• Written exercise: Please return the data below as a JSON list of strings, one string per line and no strings for blank lines.

━━━━━ Data entries ━━━━━

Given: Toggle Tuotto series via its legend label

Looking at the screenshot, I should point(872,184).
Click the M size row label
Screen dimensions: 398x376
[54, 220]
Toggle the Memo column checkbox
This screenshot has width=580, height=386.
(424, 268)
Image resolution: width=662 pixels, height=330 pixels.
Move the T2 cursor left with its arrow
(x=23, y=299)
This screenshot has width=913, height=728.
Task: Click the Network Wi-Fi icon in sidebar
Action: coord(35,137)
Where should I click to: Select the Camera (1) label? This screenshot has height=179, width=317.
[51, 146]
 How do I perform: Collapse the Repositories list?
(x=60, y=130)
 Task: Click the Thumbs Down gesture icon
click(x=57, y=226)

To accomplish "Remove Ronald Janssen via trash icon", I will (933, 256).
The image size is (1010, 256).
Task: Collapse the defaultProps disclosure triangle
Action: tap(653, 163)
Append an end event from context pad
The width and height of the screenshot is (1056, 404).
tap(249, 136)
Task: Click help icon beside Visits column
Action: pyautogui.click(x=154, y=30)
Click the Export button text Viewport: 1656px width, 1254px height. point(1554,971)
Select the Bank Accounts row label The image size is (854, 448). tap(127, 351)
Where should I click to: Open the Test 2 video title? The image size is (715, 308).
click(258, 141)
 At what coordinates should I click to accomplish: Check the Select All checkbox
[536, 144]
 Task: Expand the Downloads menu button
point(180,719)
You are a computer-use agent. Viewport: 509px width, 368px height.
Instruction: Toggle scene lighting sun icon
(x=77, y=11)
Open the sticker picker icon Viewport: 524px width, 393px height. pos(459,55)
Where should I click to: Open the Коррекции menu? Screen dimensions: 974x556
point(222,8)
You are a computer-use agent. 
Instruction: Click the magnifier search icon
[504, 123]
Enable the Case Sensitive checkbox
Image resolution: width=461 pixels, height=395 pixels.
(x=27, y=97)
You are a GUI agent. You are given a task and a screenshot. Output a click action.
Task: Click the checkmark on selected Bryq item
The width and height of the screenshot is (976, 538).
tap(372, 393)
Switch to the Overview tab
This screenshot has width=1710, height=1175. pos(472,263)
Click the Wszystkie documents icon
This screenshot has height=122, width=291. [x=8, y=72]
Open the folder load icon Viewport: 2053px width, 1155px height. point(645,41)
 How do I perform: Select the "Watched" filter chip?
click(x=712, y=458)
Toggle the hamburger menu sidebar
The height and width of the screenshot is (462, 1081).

━━━━━

• Exercise solution:
[
  "Given: Toggle Tuotto series via its legend label",
  "Looking at the screenshot, I should point(872,184).",
  "Click the M size row label",
  "Screen dimensions: 398x376",
  "[54, 220]",
  "Toggle the Memo column checkbox",
  "This screenshot has width=580, height=386.",
  "(424, 268)",
  "Image resolution: width=662 pixels, height=330 pixels.",
  "Move the T2 cursor left with its arrow",
  "(x=23, y=299)",
  "This screenshot has width=913, height=728.",
  "Task: Click the Network Wi-Fi icon in sidebar",
  "Action: coord(35,137)",
  "Where should I click to: Select the Camera (1) label? This screenshot has height=179, width=317.",
  "[51, 146]",
  " How do I perform: Collapse the Repositories list?",
  "(x=60, y=130)",
  " Task: Click the Thumbs Down gesture icon",
  "click(x=57, y=226)",
  "To accomplish \"Remove Ronald Janssen via trash icon\", I will (933, 256).",
  "The image size is (1010, 256).",
  "Task: Collapse the defaultProps disclosure triangle",
  "Action: tap(653, 163)",
  "Append an end event from context pad",
  "The width and height of the screenshot is (1056, 404).",
  "tap(249, 136)",
  "Task: Click help icon beside Visits column",
  "Action: pyautogui.click(x=154, y=30)",
  "Click the Export button text Viewport: 1656px width, 1254px height. point(1554,971)",
  "Select the Bank Accounts row label The image size is (854, 448). tap(127, 351)",
  "Where should I click to: Open the Test 2 video title? The image size is (715, 308).",
  "click(258, 141)",
  " At what coordinates should I click to accomplish: Check the Select All checkbox",
  "[536, 144]",
  " Task: Expand the Downloads menu button",
  "point(180,719)",
  "You are a computer-use agent. Viewport: 509px width, 368px height.",
  "Instruction: Toggle scene lighting sun icon",
  "(x=77, y=11)",
  "Open the sticker picker icon Viewport: 524px width, 393px height. pos(459,55)",
  "Where should I click to: Open the Коррекции menu? Screen dimensions: 974x556",
  "point(222,8)",
  "You are a computer-use agent. ",
  "Instruction: Click the magnifier search icon",
  "[504, 123]",
  "Enable the Case Sensitive checkbox",
  "Image resolution: width=461 pixels, height=395 pixels.",
  "(x=27, y=97)",
  "You are a GUI agent. You are given a task and a screenshot. Output a click action.",
  "Task: Click the checkmark on selected Bryq item",
  "The width and height of the screenshot is (976, 538).",
  "tap(372, 393)",
  "Switch to the Overview tab",
  "This screenshot has width=1710, height=1175. pos(472,263)",
  "Click the Wszystkie documents icon",
  "This screenshot has height=122, width=291. [x=8, y=72]",
  "Open the folder load icon Viewport: 2053px width, 1155px height. point(645,41)",
  " How do I perform: Select the \"Watched\" filter chip?",
  "click(x=712, y=458)",
  "Toggle the hamburger menu sidebar",
  "The height and width of the screenshot is (462, 1081)."
]